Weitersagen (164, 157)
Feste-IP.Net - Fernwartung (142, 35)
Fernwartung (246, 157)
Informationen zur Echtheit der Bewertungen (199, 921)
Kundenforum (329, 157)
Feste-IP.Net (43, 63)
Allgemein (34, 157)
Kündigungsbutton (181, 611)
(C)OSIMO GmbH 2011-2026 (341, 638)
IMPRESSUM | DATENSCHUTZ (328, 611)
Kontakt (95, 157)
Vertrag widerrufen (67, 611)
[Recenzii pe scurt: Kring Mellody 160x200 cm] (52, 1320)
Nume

*****

Directions for this task
The answer must be the full data, repeated word for word.

Your response
Weitersagen (164, 157)
Feste-IP.Net - Fernwartung (142, 35)
Fernwartung (246, 157)
Informationen zur Echtheit der Bewertungen (199, 921)
Kundenforum (329, 157)
Feste-IP.Net (43, 63)
Allgemein (34, 157)
Kündigungsbutton (181, 611)
(C)OSIMO GmbH 2011-2026 (341, 638)
IMPRESSUM | DATENSCHUTZ (328, 611)
Kontakt (95, 157)
Vertrag widerrufen (67, 611)
[Recenzii pe scurt: Kring Mellody 160x200 cm] (52, 1320)
Nume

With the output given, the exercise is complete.